SET TASK: Extract and reproduce the material from the line containing "Task: Select the clk signal in list" through the line containing "Looking at the screenshot, I should 80,230.", keeping every line identical and including both of those lines.

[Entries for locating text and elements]
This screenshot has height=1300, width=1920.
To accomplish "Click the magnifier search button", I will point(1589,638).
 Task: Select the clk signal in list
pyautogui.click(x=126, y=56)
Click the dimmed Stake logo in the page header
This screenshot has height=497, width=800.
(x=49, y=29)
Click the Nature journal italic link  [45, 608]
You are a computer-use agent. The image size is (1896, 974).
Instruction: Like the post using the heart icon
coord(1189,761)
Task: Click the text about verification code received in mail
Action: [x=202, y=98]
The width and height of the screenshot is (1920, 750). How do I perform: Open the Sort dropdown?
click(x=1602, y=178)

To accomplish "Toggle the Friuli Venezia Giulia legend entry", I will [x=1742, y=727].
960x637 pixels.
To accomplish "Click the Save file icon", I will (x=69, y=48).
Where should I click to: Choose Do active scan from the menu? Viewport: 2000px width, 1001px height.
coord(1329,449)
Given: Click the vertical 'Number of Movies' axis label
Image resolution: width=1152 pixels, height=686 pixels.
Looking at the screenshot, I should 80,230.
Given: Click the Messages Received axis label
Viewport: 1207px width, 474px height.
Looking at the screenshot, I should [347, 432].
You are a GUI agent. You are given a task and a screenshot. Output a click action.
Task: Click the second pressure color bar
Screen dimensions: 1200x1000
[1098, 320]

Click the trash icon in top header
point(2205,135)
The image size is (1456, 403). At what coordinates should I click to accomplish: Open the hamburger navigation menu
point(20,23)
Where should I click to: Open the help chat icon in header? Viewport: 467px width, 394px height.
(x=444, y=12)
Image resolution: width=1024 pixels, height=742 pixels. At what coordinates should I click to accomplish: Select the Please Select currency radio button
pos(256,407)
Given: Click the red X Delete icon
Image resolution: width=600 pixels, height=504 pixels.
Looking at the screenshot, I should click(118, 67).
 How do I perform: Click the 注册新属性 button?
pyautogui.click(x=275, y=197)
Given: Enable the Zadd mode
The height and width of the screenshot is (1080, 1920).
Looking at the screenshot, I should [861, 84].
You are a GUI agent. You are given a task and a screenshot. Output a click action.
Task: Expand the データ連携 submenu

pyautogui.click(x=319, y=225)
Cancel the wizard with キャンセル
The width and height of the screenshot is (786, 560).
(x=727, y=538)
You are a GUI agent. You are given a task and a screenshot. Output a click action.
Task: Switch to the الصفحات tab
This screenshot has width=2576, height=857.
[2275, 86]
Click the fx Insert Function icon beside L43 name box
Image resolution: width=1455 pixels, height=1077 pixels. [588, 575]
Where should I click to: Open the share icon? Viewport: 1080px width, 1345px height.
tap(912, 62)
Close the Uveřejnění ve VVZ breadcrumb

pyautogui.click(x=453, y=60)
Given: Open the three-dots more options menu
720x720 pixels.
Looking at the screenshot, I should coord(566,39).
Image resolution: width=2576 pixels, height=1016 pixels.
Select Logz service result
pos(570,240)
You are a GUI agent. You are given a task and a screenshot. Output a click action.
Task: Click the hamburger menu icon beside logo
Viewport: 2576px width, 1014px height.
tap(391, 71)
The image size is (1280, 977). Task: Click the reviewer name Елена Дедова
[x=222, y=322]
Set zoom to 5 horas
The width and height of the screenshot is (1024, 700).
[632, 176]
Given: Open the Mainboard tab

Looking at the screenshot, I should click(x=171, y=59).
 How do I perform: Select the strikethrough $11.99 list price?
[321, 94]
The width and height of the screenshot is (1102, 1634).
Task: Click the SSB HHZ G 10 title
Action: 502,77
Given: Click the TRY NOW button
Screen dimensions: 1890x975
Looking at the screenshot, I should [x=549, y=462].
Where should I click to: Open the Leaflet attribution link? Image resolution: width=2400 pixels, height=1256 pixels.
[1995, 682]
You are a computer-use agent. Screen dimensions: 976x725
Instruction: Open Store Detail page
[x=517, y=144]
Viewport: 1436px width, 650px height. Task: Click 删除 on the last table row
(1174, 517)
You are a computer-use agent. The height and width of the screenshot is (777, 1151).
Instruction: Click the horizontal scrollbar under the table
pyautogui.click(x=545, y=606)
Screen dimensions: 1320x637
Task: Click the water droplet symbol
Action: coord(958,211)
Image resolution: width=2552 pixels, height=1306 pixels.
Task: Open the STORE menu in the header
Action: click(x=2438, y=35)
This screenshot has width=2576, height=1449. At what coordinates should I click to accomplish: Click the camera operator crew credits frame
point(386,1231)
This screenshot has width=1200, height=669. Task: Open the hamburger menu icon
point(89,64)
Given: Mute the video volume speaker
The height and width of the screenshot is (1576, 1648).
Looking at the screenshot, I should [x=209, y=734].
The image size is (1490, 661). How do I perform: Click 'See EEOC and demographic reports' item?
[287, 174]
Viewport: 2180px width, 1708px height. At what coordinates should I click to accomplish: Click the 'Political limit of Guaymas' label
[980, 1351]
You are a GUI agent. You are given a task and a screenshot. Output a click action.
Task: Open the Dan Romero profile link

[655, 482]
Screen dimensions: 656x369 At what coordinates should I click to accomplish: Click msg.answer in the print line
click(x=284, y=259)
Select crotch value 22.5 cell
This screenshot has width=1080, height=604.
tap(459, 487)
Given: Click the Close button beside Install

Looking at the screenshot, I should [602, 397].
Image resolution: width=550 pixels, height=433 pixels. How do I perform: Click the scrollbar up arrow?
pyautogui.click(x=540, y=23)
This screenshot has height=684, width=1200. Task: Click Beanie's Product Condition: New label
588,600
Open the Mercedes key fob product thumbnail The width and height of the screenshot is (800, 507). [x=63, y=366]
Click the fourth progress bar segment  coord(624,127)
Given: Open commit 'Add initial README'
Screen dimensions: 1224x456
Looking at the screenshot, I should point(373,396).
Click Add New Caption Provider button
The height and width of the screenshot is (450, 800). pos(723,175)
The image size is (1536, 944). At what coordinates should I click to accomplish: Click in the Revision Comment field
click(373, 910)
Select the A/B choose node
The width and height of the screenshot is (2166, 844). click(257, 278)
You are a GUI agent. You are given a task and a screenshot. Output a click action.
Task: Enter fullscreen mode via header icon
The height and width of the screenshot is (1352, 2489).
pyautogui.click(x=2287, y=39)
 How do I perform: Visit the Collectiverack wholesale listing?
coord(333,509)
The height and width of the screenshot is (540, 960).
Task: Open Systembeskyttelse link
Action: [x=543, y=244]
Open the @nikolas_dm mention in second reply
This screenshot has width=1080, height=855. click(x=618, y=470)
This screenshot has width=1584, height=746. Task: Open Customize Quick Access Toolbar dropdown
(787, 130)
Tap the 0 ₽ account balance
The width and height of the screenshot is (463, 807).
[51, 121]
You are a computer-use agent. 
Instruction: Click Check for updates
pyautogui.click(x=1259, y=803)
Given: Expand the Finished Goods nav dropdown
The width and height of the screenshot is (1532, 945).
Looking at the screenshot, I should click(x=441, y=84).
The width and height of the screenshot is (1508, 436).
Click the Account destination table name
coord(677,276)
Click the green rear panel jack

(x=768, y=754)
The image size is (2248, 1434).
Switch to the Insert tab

REPLY TO THE EXERCISE:
 Task: Select the clk signal in list
pyautogui.click(x=126, y=56)
Click the dimmed Stake logo in the page header
This screenshot has height=497, width=800.
(x=49, y=29)
Click the Nature journal italic link  [45, 608]
You are a computer-use agent. The image size is (1896, 974).
Instruction: Like the post using the heart icon
coord(1189,761)
Task: Click the text about verification code received in mail
Action: [x=202, y=98]
The width and height of the screenshot is (1920, 750). How do I perform: Open the Sort dropdown?
click(x=1602, y=178)

To accomplish "Toggle the Friuli Venezia Giulia legend entry", I will [x=1742, y=727].
960x637 pixels.
To accomplish "Click the Save file icon", I will (x=69, y=48).
Where should I click to: Choose Do active scan from the menu? Viewport: 2000px width, 1001px height.
coord(1329,449)
Given: Click the vertical 'Number of Movies' axis label
Image resolution: width=1152 pixels, height=686 pixels.
Looking at the screenshot, I should 80,230.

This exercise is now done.